The finding complicates a leading explanation for Earth's water. The comet-delivery hypothesis held that icy bodies from beyond Jupiter delivered water during a late heavy bombardment. If less than 2 percent of Earth's material came from the outer Solar System, that story breaks down. The water had to be there already.
This is the part the researchers cannot yet explain. Water and volatile elements must have been present in the inner Solar System during Earth's accretion — in a region hot enough that ice should not have been stable. How volatiles survived in that environment long enough to become incorporated into the planet is an open problem. Sossi and Bower plan to investigate why there was sufficient water in the hot inner Solar System to form Earth's oceans. They do not have an answer yet.

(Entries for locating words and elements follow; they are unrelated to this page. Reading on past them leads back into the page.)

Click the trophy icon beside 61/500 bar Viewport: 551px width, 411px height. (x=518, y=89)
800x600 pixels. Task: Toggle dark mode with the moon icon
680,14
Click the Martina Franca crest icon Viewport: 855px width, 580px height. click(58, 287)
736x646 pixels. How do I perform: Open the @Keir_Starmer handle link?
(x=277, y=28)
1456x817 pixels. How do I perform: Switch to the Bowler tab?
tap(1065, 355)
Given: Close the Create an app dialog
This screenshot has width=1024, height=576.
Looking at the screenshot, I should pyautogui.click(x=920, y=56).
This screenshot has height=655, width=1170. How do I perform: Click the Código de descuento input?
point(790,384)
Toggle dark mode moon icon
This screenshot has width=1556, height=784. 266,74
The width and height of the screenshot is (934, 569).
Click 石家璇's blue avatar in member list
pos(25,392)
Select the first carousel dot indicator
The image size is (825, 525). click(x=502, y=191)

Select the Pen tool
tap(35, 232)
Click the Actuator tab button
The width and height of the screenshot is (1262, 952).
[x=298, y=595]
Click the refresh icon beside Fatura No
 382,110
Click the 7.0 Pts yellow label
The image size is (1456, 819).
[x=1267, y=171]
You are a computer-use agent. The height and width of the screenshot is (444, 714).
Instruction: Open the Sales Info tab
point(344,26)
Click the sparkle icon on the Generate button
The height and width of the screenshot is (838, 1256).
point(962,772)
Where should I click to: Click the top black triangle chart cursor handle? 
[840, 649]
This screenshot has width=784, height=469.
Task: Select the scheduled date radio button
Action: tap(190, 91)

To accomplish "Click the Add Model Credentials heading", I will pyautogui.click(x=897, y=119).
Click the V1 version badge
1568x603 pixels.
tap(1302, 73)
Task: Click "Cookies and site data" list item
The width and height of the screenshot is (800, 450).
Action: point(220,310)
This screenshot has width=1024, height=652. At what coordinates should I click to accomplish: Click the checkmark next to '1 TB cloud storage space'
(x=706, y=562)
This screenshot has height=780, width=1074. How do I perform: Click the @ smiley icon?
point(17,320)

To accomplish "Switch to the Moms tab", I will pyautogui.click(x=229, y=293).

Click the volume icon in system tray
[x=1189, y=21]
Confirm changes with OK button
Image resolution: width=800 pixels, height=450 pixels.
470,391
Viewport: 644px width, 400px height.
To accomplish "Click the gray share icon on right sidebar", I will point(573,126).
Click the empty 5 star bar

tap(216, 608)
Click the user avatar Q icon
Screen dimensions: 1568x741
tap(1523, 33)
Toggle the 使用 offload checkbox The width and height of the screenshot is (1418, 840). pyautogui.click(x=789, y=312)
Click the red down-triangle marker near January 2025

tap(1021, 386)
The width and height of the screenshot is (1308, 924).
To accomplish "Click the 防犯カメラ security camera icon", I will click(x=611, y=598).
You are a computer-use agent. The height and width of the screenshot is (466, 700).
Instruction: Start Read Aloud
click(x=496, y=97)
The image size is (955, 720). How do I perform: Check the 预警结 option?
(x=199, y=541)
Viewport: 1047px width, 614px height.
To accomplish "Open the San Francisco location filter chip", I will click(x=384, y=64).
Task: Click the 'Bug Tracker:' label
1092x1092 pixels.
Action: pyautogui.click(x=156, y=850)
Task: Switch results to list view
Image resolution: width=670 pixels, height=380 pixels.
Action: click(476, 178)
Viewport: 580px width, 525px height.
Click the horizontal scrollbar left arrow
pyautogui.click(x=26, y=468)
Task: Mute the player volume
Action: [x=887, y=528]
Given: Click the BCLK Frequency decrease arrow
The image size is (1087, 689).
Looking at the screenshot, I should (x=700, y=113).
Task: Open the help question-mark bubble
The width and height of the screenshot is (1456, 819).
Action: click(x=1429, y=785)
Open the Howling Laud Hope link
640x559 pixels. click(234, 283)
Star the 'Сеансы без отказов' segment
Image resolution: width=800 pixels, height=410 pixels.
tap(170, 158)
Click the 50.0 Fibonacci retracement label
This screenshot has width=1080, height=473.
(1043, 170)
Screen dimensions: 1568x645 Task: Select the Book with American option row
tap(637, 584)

Jupiter, the researchers note, acted as a material barrier. Its gravity tore a gap in the protoplanetary disk orbiting the young Sun, preventing outer Solar System reservoirs from mixing into the inner disk where Earth formed. The composition of Vesta and Mars matches what the isotope data predicts. Venus and Mercury likely do too, though no rock samples from either planet exist to confirm it.
The result narrows where scientists need to look for explanations of Earth's habitability. Volatiles were present during accretion. The mechanism that delivered them is not the one researchers had assumed. That gap is now the live question.
"Our calculations make it clear: the building material of the Earth originates from a single material reservoir," Sossi said. His colleague Bower added: "We were truly astonished to find that the Earth is composed entirely of material from the inner Solar System distinct from any combination of existing meteorites."
The paper is Sossi PA, Bower DJ. Homogeneous accretion of the Earth in the inner Solar System. Nature Astronomy (2026).